Sunday, February 23, 2014

A funny thing happened...

Last night, Gerald, Clara and I were having a lovely evening together.  Clara and I played while Gerald made chicken parmesean.  I made a salad and we had a nice family dinner together.  After cleaning up the kitchen, I thought to myself:  Gerald is home.  I could actually take a hot shower with the bathroom door closed.  And that's exactly what I did at 6:20 last night. It was such a luxury to know that I didn't have to peek out of the shower every few minutes to see if Clara was unspooling the toilet paper roll, trying to open the toilet bowl lid, or pulling things out of the trashcan.

I got out of the shower and into pajamas - shorts and a tank top.  (this becomes relevant later)  Clara was already in her nightgown and overnight diaper and the three of us were watching a Mickey Mouse Clubhouse while Clara took occasional sips out of her bottle. Clara toddled over to me and held up her arms: "Mama, Up?"  I picked her up and snuggled her in my lap for the final fifteen minutes before her bedtime.  Gerald took this opportunity to go into the bedroom for his version of what we call: "letting our brains fall out," which is basically any mindless (yet entertaining) activity we no longer have time for.  In this case - Gerald had to go send the heroes of Marvel Avengers Alliance out on quests.

6:58 PM.  Time to pick up Clara and take her to her room. She has handed me her giraffe doll and as I pick her up my thumb touches the inside rim of her diaper and comes away covered in poop.  Now I have a poopy thumb I am trying to keep away from the giraffe doll and the task of changing her into another overnight diaper.  But then I realize there's not just poop on my thumb.  There's poop squished up all up the inside of Clara's nightgown.

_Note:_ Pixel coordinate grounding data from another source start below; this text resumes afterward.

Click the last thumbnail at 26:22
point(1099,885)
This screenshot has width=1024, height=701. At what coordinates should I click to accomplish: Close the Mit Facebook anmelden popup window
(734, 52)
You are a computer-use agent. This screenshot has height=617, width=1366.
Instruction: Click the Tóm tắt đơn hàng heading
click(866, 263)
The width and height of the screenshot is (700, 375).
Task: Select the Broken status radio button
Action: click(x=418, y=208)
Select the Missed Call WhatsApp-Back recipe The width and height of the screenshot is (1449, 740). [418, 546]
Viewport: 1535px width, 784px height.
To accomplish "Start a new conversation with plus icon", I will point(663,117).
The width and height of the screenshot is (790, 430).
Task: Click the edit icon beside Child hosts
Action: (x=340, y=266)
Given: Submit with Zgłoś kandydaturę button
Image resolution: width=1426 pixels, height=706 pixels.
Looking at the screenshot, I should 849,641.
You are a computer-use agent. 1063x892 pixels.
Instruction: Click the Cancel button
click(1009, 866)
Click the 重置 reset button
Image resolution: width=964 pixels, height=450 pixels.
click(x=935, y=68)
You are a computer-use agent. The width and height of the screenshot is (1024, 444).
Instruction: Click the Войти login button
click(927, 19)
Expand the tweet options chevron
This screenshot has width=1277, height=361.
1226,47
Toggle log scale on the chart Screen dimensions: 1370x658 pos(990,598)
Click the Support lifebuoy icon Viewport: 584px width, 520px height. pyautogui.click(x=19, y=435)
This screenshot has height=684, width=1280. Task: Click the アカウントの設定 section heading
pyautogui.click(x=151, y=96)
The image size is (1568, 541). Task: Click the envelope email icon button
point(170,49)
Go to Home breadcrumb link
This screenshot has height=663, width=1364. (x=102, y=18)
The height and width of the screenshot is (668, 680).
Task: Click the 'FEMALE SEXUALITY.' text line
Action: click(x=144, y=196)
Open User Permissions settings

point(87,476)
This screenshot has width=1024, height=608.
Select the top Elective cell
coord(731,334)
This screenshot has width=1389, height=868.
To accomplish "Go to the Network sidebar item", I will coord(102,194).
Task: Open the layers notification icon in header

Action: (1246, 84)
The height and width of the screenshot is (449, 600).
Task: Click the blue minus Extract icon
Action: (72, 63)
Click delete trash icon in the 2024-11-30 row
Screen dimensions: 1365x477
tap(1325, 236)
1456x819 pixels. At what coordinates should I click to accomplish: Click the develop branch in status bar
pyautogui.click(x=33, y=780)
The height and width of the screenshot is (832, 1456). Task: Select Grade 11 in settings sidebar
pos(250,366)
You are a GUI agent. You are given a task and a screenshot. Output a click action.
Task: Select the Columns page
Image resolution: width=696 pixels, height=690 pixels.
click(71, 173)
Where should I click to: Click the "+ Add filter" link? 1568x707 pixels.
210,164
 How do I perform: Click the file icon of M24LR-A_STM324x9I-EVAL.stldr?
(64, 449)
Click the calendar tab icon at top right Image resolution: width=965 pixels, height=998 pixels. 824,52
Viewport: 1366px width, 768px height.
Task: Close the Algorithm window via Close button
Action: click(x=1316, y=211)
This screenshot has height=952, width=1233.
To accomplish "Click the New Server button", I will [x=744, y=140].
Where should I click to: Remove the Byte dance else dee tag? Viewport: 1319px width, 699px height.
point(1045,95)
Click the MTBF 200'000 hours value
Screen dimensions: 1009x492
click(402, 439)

That is enough to send my poopy thumb directly onto the giraffe doll's face as I reflexively flinch in horror. Poopy giraffe, poopy thumb, poopy baby.  All this I could have handled until this thought invades my mind: "Why do both of my legs feel wet?"  Yes.  There's poop running down both of my legs.

I call to Gerald for help and we go into action like a crack commando team who have been training for this for years. Ignoring my poop covered legs - Gerald takes the giraffe and nightgown to set them to soak in the sink and has the unfortunate task of wiping the poop I had been too distracted to see off the couch. At this point there is more poop than baby. I wipe Clara down with about 400 baby wipes and change her into a new pair of pajamas.  Through it all Clara is happy and cooing...I lie her down in her crib, pull out the spare giraffe from its hiding place, give her some milk and head to the shower to finally clean myself off.

Clara went to sleep without a hitch and that's all she wrote.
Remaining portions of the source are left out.